══ Text block
The South East Australian Basketball League (SEABL) was an Australian semi-professional basketball league. The league comprised both a men's and women's competition and was run by the country's governing body, Basketball Australia. The league was one and the same with the Australian Basketball Association (ABA) from its inception in 1981 until 1993. With the inclusion of a North conference from Queensland in 1994, the history of the SEABL and ABA was split from one another for the first time. Over the years, the SEABL boasted teams from Victoria, New South Wales, Queensland, Tasmania, South Australia and the Australian Capital Territory. The league was disbanded following the 2018 season and was replaced by NBL1.
════
══ Data to examine
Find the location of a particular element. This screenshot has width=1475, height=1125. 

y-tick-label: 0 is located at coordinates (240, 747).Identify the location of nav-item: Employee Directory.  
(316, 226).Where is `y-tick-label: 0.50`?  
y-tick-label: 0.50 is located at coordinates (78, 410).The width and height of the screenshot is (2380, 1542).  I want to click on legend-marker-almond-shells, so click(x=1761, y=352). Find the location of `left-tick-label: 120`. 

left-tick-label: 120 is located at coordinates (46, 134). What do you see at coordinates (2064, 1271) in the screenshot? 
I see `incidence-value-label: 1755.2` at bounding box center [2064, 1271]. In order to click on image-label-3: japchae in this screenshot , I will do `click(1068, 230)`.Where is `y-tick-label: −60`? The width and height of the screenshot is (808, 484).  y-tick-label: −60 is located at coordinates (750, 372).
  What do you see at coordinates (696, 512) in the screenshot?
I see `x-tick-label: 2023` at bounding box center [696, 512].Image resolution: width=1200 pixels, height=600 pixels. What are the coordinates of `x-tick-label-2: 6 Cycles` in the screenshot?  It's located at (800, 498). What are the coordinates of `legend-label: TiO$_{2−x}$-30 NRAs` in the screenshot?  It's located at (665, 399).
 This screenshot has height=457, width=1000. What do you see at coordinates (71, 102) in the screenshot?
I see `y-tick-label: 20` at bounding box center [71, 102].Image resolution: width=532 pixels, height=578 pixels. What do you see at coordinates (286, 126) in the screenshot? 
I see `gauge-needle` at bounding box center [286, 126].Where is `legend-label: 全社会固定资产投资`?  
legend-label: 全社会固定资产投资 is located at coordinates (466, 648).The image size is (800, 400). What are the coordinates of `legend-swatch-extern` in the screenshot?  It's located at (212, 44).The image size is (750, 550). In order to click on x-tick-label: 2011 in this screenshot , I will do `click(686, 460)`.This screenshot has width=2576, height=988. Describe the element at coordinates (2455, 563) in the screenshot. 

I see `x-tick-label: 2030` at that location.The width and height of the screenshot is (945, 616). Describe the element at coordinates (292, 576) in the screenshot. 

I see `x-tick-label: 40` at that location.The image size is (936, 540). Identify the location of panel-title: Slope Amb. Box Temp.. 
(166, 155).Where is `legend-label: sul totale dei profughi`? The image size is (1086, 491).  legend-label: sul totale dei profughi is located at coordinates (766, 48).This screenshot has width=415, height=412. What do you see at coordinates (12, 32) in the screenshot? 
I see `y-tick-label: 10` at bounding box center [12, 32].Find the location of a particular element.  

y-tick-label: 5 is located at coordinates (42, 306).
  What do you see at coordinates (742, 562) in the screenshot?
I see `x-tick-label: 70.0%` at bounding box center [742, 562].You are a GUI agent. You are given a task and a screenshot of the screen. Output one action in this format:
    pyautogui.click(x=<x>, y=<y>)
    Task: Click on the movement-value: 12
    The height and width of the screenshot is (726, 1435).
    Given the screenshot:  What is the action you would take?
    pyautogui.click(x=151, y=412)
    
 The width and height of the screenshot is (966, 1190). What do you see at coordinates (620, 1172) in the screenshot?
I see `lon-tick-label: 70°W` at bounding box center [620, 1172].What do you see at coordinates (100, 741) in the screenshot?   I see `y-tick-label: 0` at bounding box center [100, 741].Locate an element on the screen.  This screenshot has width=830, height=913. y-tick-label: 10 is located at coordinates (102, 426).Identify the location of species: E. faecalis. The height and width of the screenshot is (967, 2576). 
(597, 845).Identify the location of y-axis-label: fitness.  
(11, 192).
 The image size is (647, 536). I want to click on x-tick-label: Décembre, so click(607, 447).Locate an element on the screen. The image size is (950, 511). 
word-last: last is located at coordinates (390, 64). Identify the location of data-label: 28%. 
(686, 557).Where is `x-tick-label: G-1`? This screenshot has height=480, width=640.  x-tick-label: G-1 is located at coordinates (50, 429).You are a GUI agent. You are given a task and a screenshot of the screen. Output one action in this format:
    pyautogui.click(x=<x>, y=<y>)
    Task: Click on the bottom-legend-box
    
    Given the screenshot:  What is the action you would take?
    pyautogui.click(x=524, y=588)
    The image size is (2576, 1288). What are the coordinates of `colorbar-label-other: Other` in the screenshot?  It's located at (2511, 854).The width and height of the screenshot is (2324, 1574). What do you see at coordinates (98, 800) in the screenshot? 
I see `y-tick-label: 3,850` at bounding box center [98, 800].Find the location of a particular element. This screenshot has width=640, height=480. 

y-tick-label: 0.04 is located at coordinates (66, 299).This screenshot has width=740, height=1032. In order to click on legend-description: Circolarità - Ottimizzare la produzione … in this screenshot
════
§ **Work to complete**:
Carry on the passage about the South East Australian Basketball League from the point at which it ends.

§ **Response for this exercise**:
History
The SEABL was first introduced as the South Eastern Basketball League (SEBL) in 1981, with the long-standing South and East conferences later established in 1986. In 1988, the SEBL was renamed the South East Australian Basketball League, and in 1990, a women's competition was introduced. In 1992, the SEABL was renamed the Continental Basketball Association (CBA). The early history of the SEABL and what became known as the Australian Basketball Association (ABA) was one in the same between 1981 and 1993, prior to the CBA's introduction of a North conference from Queensland in 1994. By 2001, the ABA had six conferences, and in 2002, the South and East conferences became known as the South East Australian Basketball League again. Season 2008 marked the final year of the long-standing ABA National Finals series, with the ABA ceasing operations in 2009 and leaving the SEABL as an independent league. In 2012, the women's competition was divided into two conferences for the first time.

After 32 seasons (1986–2017) of South and East conferences, the SEABL merged the two conferences in both the men's and women's competitions in 2018. Following the 2018 season, the SEABL was disbanded in favour of a new Victorian-based competition known as NBL1.

League championships

Men

Women

References

External links

 Archived seabl.com.au website
 Old website
 SEABL All-Time Award Winners (as of 2007)
 Past MVP award winners
 BA death knell for SEABL

 
Basketball in South Australia
Basketball in Tasmania
Basketball in Victoria (Australia)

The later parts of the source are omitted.